We arrived early at the hotel overlooking the Inner Harbour in the heart of the city. We found our seats in The Bengal Lounge, a room with ceilings that reach skyward, huge framed windows that let the sunshine in.
I disappeared into its large stuffed leather chairs.
The décor of the room is Victorian Colonial Indian, honouring the fact Queen Victoria was the Empress of India until her death in 1901. Well-dressed male servers moved silently around with crisp and precision-like manners, quiet yet efficient, friendly and welcoming without a lot of fuss, guiding guests to the Indian curry buffet—a feast for the seasoned pallet.
I busied myself admiring the masculinity of the place, imagining gentlemen a hundred years ago meeting at lunch to discuss politics and fine cigars, arguing that the hotel didn’t require a sign above its entrance because, as one gentleman apparently said, “Anyone who doesn’t know this is The Empress shouldn’t be staying here.”

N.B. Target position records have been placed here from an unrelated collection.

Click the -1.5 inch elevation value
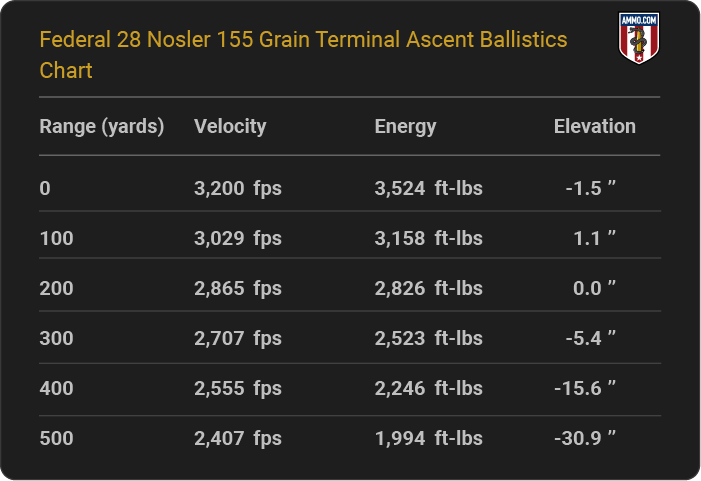 point(591,188)
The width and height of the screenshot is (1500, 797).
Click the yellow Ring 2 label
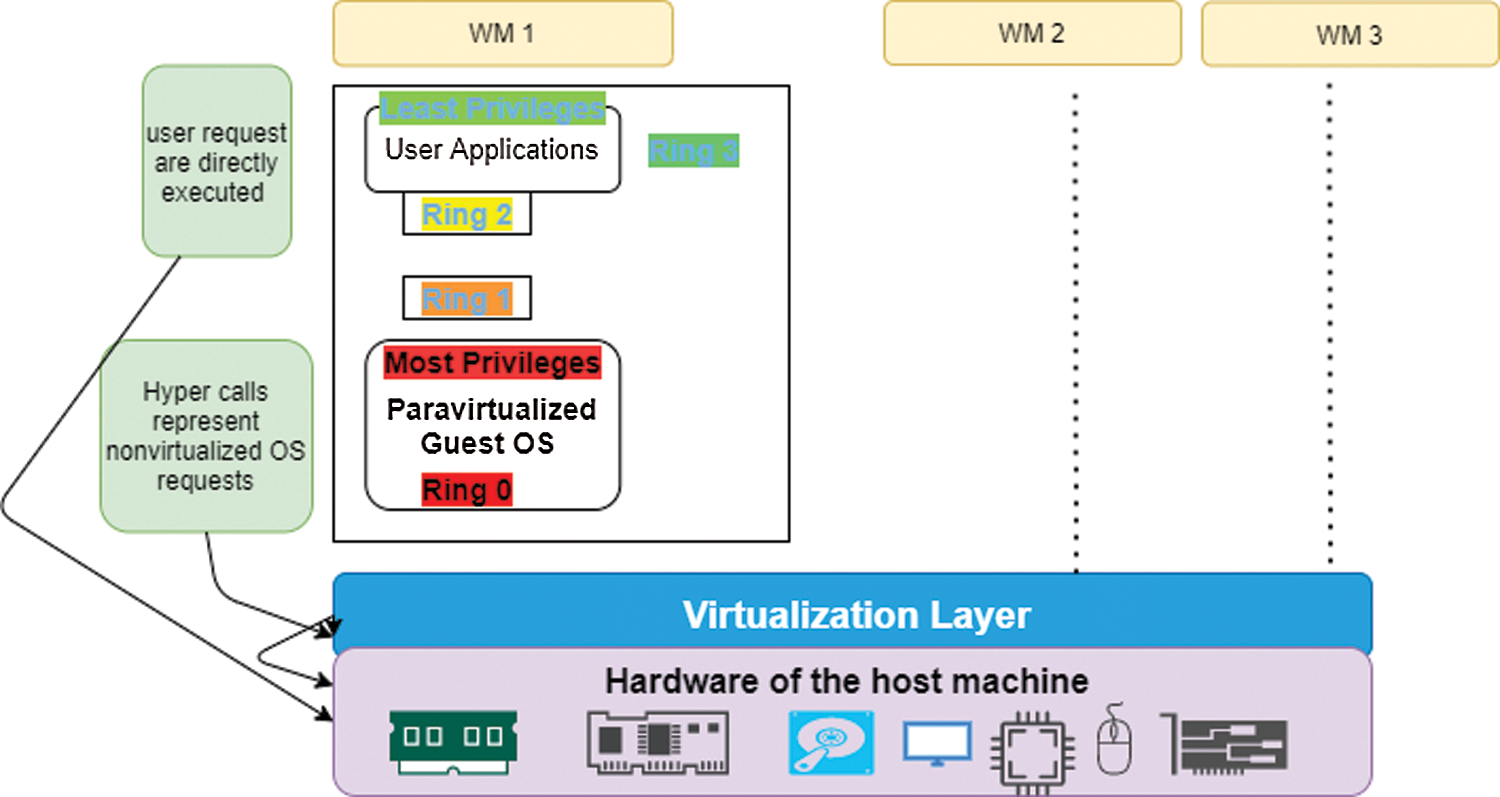(x=466, y=214)
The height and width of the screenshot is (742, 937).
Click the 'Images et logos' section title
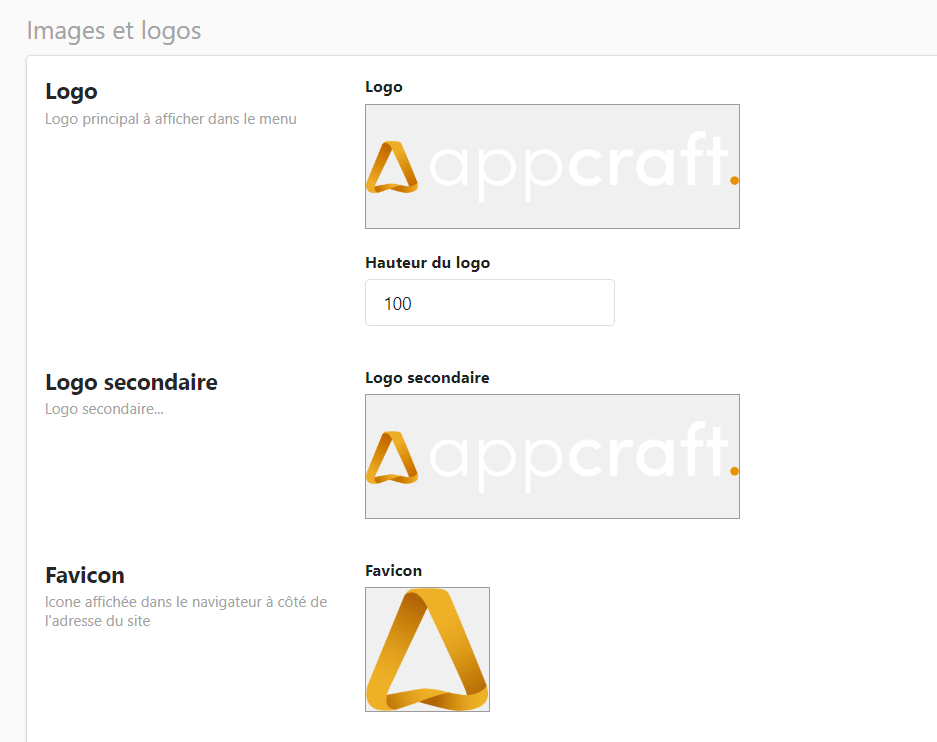114,31
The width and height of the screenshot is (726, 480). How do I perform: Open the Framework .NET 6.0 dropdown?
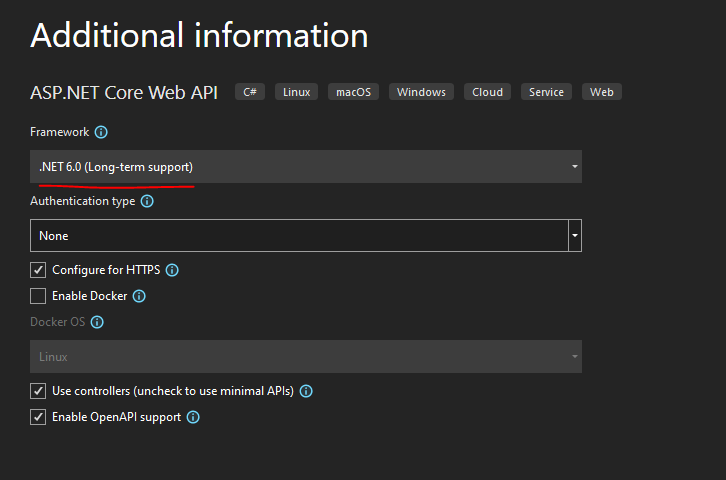coord(305,167)
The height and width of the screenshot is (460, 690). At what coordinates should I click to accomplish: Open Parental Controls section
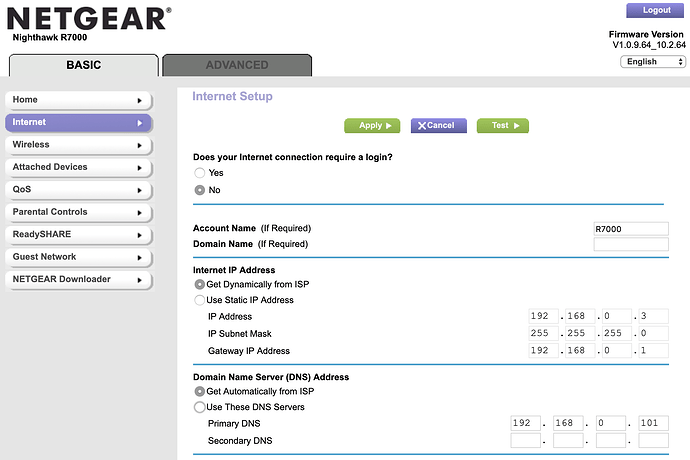click(x=78, y=212)
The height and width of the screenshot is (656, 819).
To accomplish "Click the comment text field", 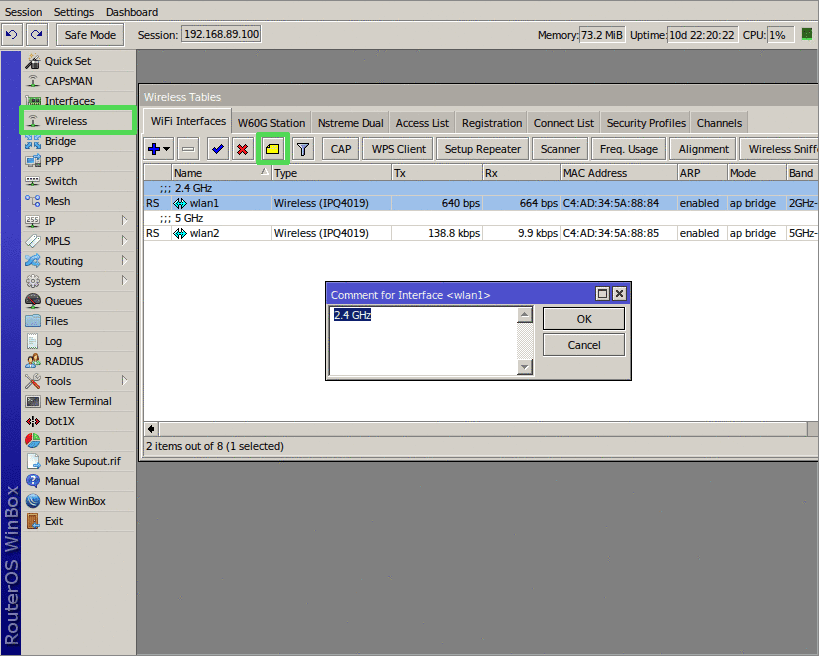I will [423, 341].
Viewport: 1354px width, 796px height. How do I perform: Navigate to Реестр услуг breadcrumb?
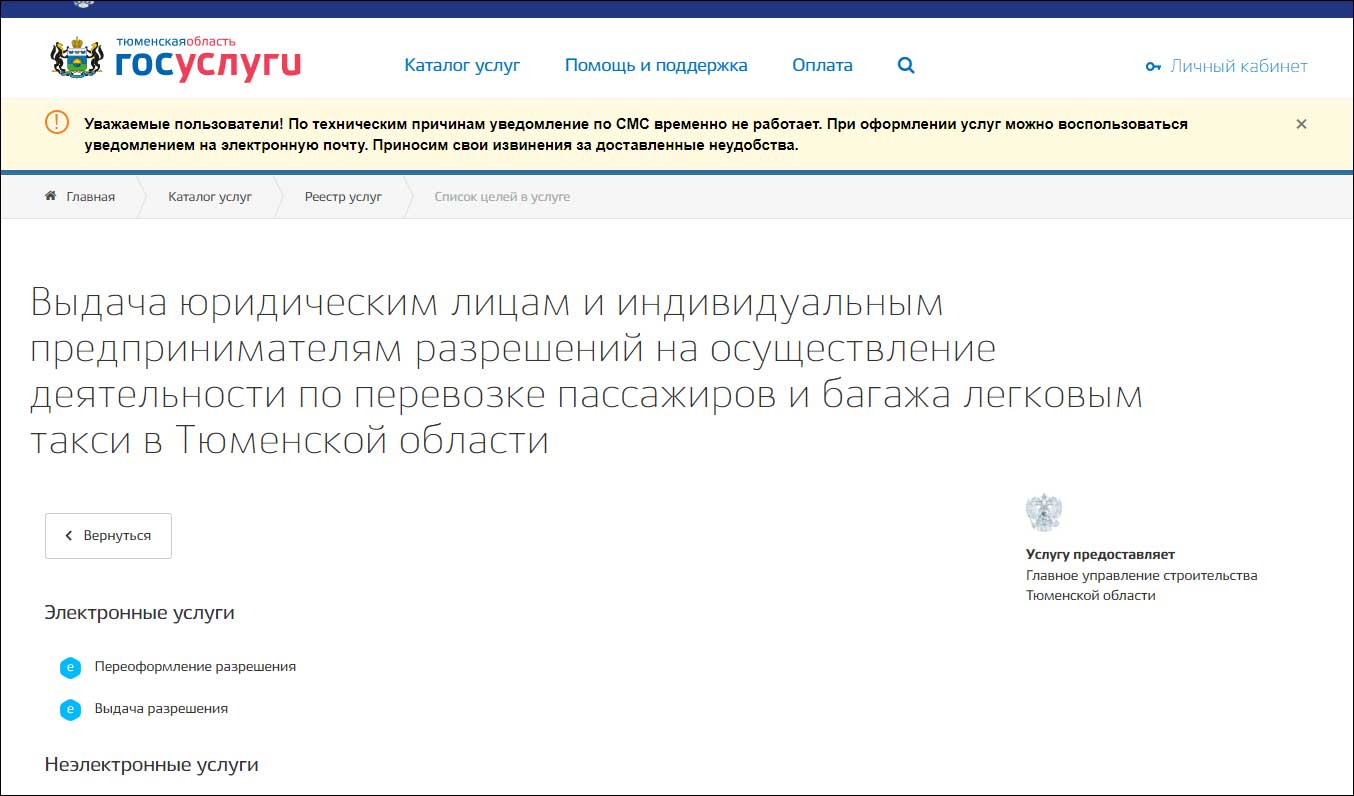click(343, 197)
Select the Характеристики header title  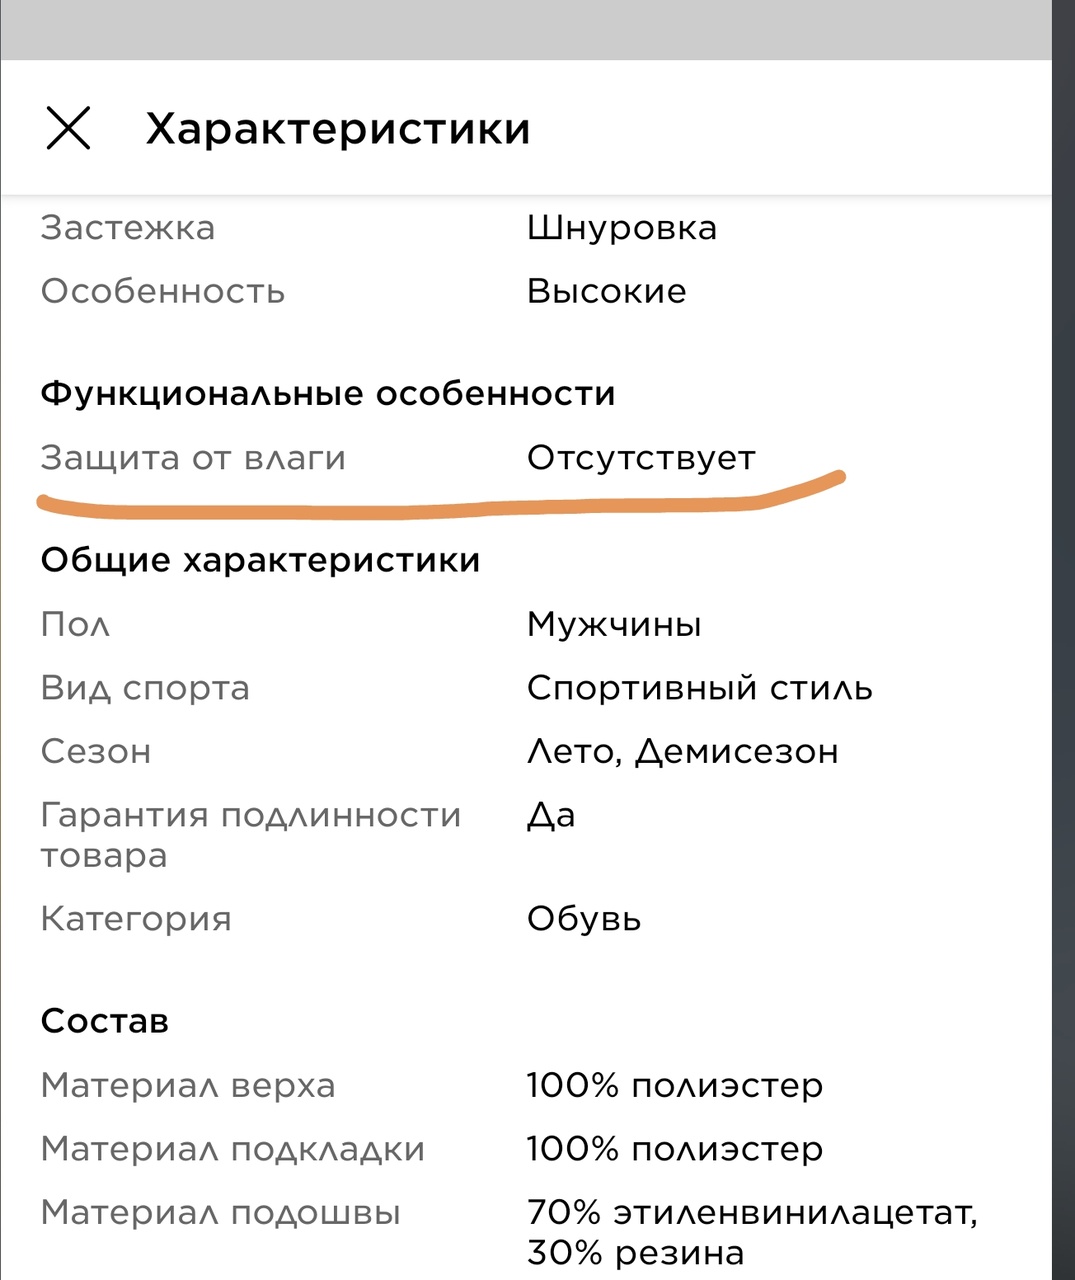(x=338, y=130)
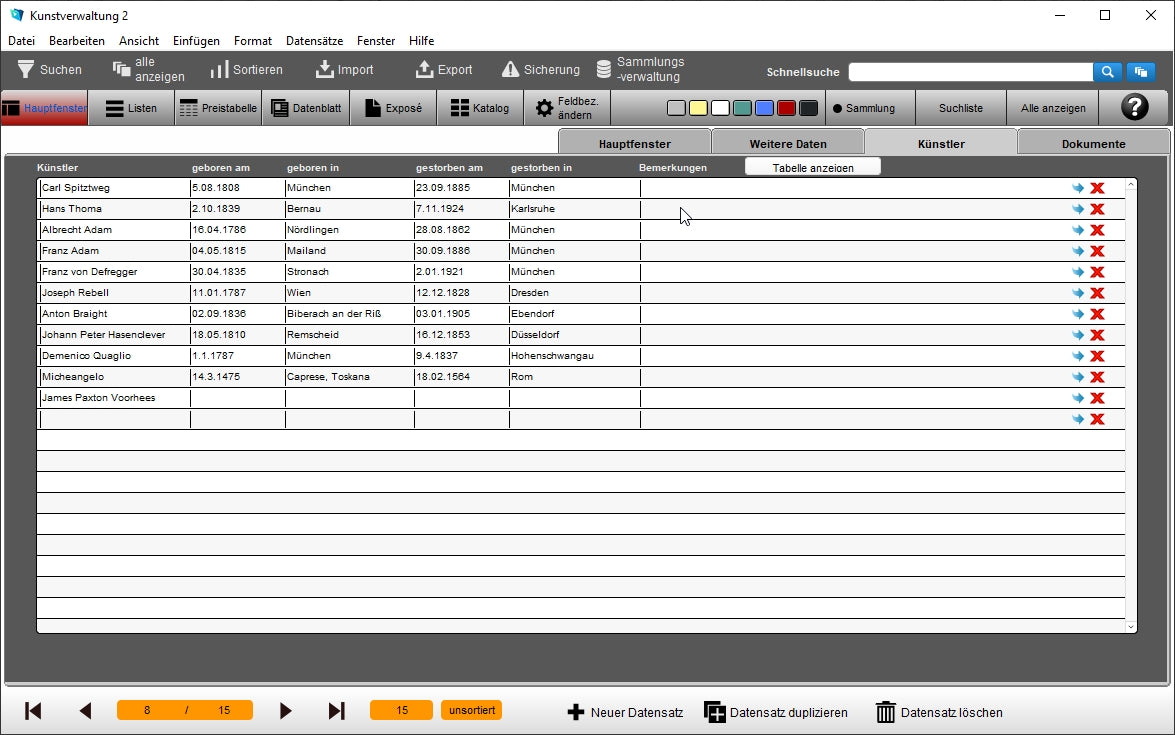The width and height of the screenshot is (1175, 735).
Task: Open the Datensätze menu
Action: tap(314, 41)
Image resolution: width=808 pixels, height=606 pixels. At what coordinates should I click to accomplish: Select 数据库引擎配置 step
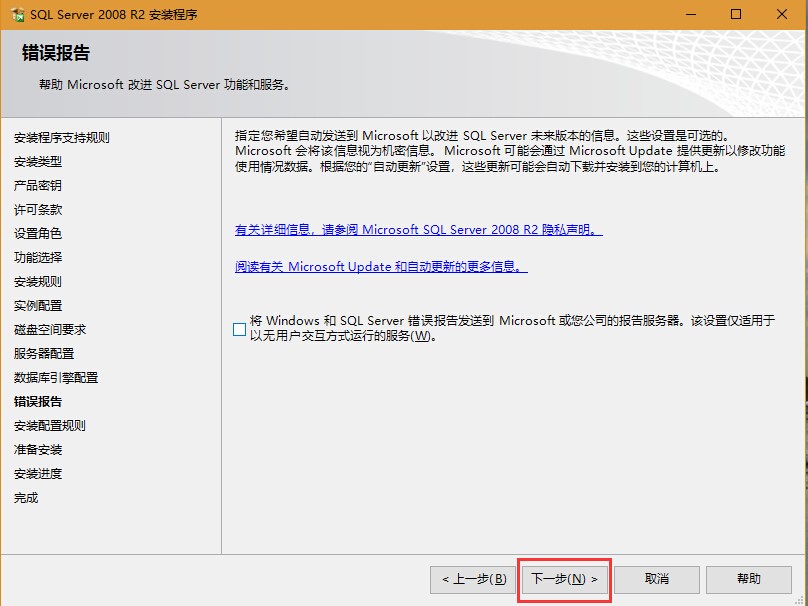56,377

The place just evokes those thoughts; thoughts of indisputable respect.
I saw Al at the doorway. The maitre d’ extended his hand respectfully as though welcoming Al in to a private club. “This man is no stranger,” that small gesture said.
He had on a cotton fall jacket, his hat sitting ever so slightly to the side. He was smaller than I imagined, a fine but fit frame. He looked at me and his blue eyes were crisp and clear.
I jumped to my feet wanting to throw my arms around Al; wanting to claim him as my own family, as my uncle. He had lived across the street from my father when they were children, had played hockey with my father, had planned their futures together in the arena called World War II.
And I thought meeting this man would bring my dad back to me, even if only for a minute, for a story, for a moment, to a place where I could almost touch him.
I wasn’t disappointed.
David introduced me. I may have gushed, almost cried out, exhaled notably. Then we sat and for the next couple of hours, David’s uncle shared his stories of travel during the war and later in his employ with Air Canada and life with “Ollie,” the love of his life since they were “kids”—the kind of love few get to witness; even fewer get to experience.
The trees outside the window seemed to lean in, close to the glass as if they, too, wanted to hear Al’s soft voice, a voice with a chuckle behind it, a grateful giggle flashing in his blue eyes.
He told David and I of the adventures he and Ollie shared, the getting married impulsively before he was sent overseas, the grabbing hold of moments, seizing the day, the dancing, the laughter and the fun, letting go the hurts of life.
And Al told me about my dad, about hockey and ice cream and pranks. I gathered up each word and tucked them into a safe place, so I could pull the stories out later and savour them.
Al sipped his martini, confessed his love of peanuts, and let me crawl inside his memories of my father as if they were my own.
That very day I claimed Albert Ward as my family—and I am better for it.